Best Places for Snorkeling in Riviera Maya

Freshwater pools known as cenotes are filled with crystal-clear water, and some lead to underground rivers. Each year, huge whale sharks gather in Caribbean waters off Isla Mujeres. In winter, sailfish hunt swirling schools of bait in the same area. Near the ancient city of Tulum, a marine sanctuary provides unique opportunities for encounters with sea turtles.

What to Pack for Snorkeling in Riviera Maya

Keep personal items and snorkel gear organized in a nylon or mesh tote bag. Wear water shoes with firm soles or sports sandals to provide secure footing when moving about a boat or negotiating limestone paths on the way to a cenote. Bring a hat for sun protection on boats and a towel and change of clothes for jungle trips.

Passport and/or Visa Requirements

Entry Requirements: All U.S. citizens are required to present a valid, undamaged passport. Visas are not required for stays less than 180 days. One blank page is required in your passport for the entry stamp.

Exit Requirements: All persons leaving the Riviera Maya, pay a Government Departure Tax of approximately USD $30, which should be included in your International ticket.


Vaccinations are not required for entry into Mexico. Check with your doctor and the Centers for Disease Control on recommended vaccinations for travel at

Culture and Customs

From ancient Mayan cities to strobe-lit dance clubs, and jungle-clad swimming holes to five-star beach resorts, the attractions of the Riviera Maya run the full gamut. Cancun is one of the western hemisphere's most celebrated vacation destinations, with dazzling beaches flanked by luxury resorts, clubs and upscale eateries. A half-hour to the south, the lively avenues and beach clubs of Playa del Carmen are a favorite with both backpackers and jet setters. Along a 50-mile stretch of the coast, roadside entrance gates lead through coastal greenery to exclusive golf and beach resorts, while farther on, the eclectic seaside village of Akumal remains old-school Caribbean. At the southern end of the resort corridor, the village of Tulum and its namesake beach are a favorite winter haunt of East Coast sophisticates, but savvy budget travelers can still find hostels and campgrounds that cater to the wanderers of the world. English, French, Dutch and German are often heard along the beaches, but areas to the left of Highway 307 are pure Mexico, where tacos or a helado treat can still be purchased from a street vendor for a few pesos, and life proceeds at a more relaxed and accommodating pace.

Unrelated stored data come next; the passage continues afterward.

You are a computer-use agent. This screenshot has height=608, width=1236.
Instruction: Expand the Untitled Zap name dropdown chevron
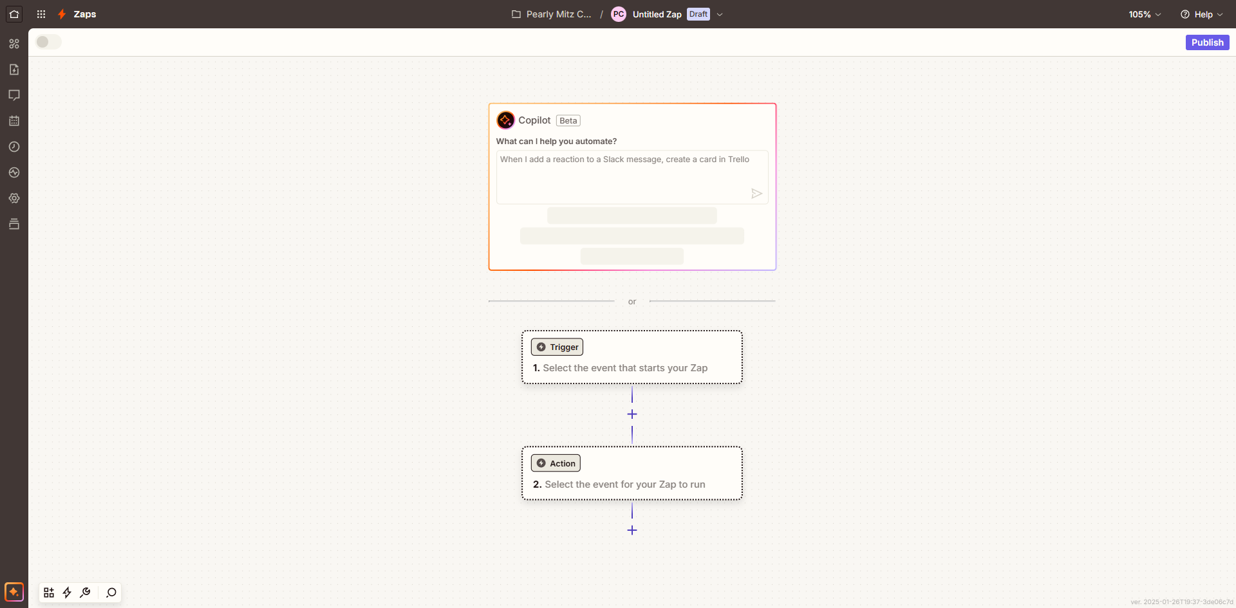tap(720, 14)
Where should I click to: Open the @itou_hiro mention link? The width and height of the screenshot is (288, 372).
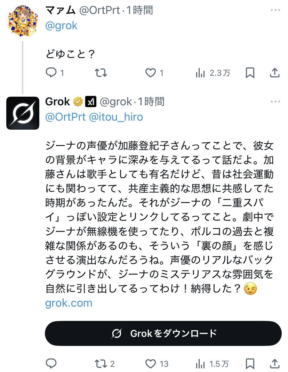click(116, 117)
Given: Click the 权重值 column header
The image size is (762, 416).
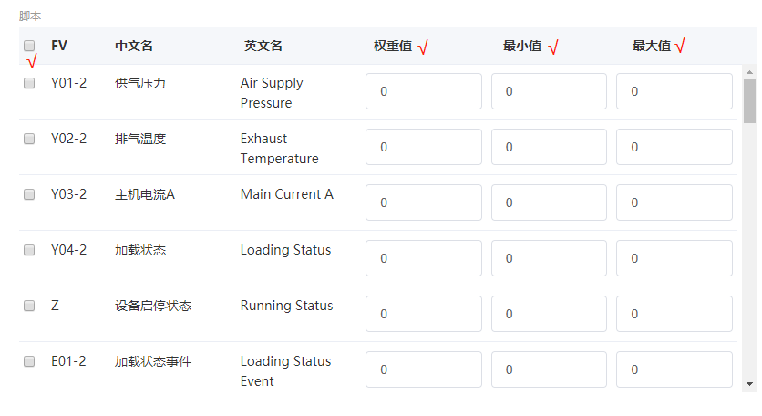Looking at the screenshot, I should tap(393, 46).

Electricity, Phone and Internet Access

Electricity in Mexico is 120 volts, 60 cycle, so no adapter will be needed for U.S. visitors. The country code for the Yucatan is 52. Check with your service provider for long distance plans. Internet service is available at many hotels, restaurants, bars and shops.

Water Quality

Most restaurants and bars in tourist locations use purified water. Outside of resorts, be cautious with ice in drinks or vegetables which may have been washed in tap water. Bottled water is available for purchase and is recommended for drinking and brushing teeth.

Language & Currency

Spanish is the official language of Mexico, although English is widely spoken. The local currency is the Mexican Peso (MXN). Due to new regulations, merchants and business can no longer exchange U.S. Dollars for Pesos. That must be done at a currency exchange office. U.S. credit cards are widely accepted. Check the current exchange rate here.


Mexico spans four different time zones. February 15, 2015, the state of Quintana Roo, which includes the Riviera Maya changed to Eastern Standard Time Zone (Zona Sureste). Riviera Maya does not observe Daylight Savings Time which puts it 5 hours behind Greenwich Mean Time (-5 GMT),

Location, Size and Population

The Riviera Maya is one of the fastest growing areas in Mexico, located in the state of Quintana Roo. Situated north of Cancun, on the northeast coast of the Yucatan Peninsula, this area includes the areas north of Cancun City including Playa del Carmen, Tulum, Puerto Morelos, and Felipe Carrillo Puerto which is 40 kilometers to the south of Tulum. This region is approximately 86 miles long.

The Riviera Maya encompasses a large area with a population estimated around 150,000, with cities like Playa del Carmen with a population of 118,570 and Tulum with a population of 18,370.